▸ **本文**
3.メガネとは何か!? あるいは「メガネは何も見せない!!」

 「ボヤケて見える」「ゆがんで見える」というヒトビトの発言には、すでに「ハッキリ見える」「チャント見える」という<正常性>が措定されているわけで、それは「目が不自由であるという病気」に対する<健康>を前提にしていることになる。もっとも一般的には、今まで見えていたものがよく見えなくなることによって、初めて目が悪くなったと感じるのかもしれないが、初めに裸眼で見えていた視力が人によって様々なのだから、ここでは<正常><健康>という概念もかなり曖昧なものにすぎないといえる。 
 そこで「よく見えない」事態には、メガネ(あるいはコンタクト・レンズ) をかけ<矯正>することになるが、それをはずしてしまえばまた故の木阿弥になってしまうのだから、とりあえずの<正常もどき>になることにすぎないのだ。

▸ **一覧データ**
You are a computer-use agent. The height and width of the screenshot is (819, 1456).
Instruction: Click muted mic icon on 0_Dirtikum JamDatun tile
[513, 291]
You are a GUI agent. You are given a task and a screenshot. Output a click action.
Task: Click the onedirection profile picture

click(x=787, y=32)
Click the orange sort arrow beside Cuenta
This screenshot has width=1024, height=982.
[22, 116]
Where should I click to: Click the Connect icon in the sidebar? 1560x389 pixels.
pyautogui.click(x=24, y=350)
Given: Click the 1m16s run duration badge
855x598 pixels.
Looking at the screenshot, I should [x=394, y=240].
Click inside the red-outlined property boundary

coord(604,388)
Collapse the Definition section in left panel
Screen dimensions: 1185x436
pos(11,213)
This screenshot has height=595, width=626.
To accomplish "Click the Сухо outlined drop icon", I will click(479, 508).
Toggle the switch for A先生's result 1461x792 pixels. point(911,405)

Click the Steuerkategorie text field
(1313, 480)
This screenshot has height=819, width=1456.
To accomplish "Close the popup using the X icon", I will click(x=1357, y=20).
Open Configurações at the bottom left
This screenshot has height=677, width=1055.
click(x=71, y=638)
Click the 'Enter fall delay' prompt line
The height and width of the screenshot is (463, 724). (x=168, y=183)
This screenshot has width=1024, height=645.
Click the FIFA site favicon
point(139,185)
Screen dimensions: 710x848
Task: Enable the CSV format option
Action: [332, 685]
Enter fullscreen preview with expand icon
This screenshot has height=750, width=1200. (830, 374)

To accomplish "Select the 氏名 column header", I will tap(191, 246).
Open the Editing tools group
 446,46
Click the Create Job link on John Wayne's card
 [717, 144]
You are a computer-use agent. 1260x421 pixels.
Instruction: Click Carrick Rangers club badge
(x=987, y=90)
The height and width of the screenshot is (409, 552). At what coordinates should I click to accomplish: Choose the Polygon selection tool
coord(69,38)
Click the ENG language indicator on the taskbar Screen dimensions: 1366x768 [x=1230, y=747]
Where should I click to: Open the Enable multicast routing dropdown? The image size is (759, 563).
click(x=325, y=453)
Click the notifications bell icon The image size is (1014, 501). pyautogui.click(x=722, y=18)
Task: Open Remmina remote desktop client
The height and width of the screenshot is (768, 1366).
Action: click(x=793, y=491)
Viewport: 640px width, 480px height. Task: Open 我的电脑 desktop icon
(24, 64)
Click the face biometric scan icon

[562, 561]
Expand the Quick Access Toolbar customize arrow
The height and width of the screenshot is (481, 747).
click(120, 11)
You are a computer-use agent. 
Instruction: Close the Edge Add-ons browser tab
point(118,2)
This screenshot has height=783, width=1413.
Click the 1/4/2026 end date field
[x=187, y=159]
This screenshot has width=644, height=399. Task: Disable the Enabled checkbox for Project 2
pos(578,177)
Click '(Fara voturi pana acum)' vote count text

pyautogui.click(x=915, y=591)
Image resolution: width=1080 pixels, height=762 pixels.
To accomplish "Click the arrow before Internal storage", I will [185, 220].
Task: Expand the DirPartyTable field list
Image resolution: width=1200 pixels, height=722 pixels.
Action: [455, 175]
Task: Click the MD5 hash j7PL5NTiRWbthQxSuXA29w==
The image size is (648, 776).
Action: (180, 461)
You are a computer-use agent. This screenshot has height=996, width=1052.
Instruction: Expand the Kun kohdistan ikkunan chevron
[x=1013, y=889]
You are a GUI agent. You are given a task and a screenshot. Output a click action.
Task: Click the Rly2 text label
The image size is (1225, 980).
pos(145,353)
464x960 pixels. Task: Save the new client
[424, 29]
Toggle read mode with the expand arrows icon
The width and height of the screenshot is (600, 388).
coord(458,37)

▸ **実施する作業**
A – 本文のうち、「3.メガネとは何か!? あるいは「メガネは何も見せない!!」」から「昧なものにすぎないといえる。」に至るまでの部分を、一字一句変えずにそのまま返してください。
B – 本文中で山括弧< >に囲まれている語句を、重複を除いて、初めて現れる順にすべて挙げてください。
C – メガネを論じた本文を、その最後の文の後から書き継いでください。
この一覧は本文の内容とは関係がありません。

▸ **回答**
A –
3.メガネとは何か!? あるいは「メガネは何も見せない!!」

 「ボヤケて見える」「ゆがんで見える」というヒトビトの発言には、すでに「ハッキリ見える」「チャント見える」という<正常性>が措定されているわけで、それは「目が不自由であるという病気」に対する<健康>を前提にしていることになる。もっとも一般的には、今まで見えていたものがよく見えなくなることによって、初めて目が悪くなったと感じるのかもしれないが、初めに裸眼で見えていた視力が人によって様々なのだから、ここでは<正常><健康>という概念もかなり曖昧なものにすぎないといえる。

B – 正常性、健康、正常、矯正、正常もどき

C –
 しかし、たとえば自動車を運転するなどという制度的要請(それは、とりあえず普通に目の見えるヒトの能力を基準にして、車の性能も道路の構造もできているということ、そしてそれらを根拠にして道路交通法が定められているということ)がないかぎり、「よく見えないヒトビトはメガネをかけなければならない」というルールなどがあるわけではないのだから、街ですれちがうすべての女性が美しく見え、カラーテレビが万華鏡のように見えるからといって、誰に文句を言われるすじあいもないけれど、ヒトビトは常識・文化・制度という規制の中で何んらかの不自由を感じてメガネをかけてしまうのだ。 
 ところがここで「自由によく見える」ことが<正常もどき>であることを忘れてしまうと、「よく見えない」ヒトビトは、メガネなしにはものの実相が見えないと思い込んでしまうが、裸眼で「よく見える」ヒトビトにしたところで、多分猛禽類のタカのようには見えていないであろうし、複眼のトンボのようにも見えてはいないであろうし、片目づつしか前を見ない魚のようにも見えてはいないはずなのだから、結局のところ「常識・文化・制度」に保証されている限りにおいて「よく見えている」にすぎないというわけなのだ。
 つまり、メガネをかけて「よく見えるもの」とは「常識・文化・制度」的様相にすぎないのだから、そこに見えるものがそのままものごとの実相であるなどという保証はどこにもない。現に裸眼で「よく見えていた」ヒトビトにしたところで、常識破りの望遠鏡や顕微鏡というメガネをかけることによって、自らの確信していた世界観が崩れ「よく見えていた」はずの眼もたよりにならないことを知ることになる。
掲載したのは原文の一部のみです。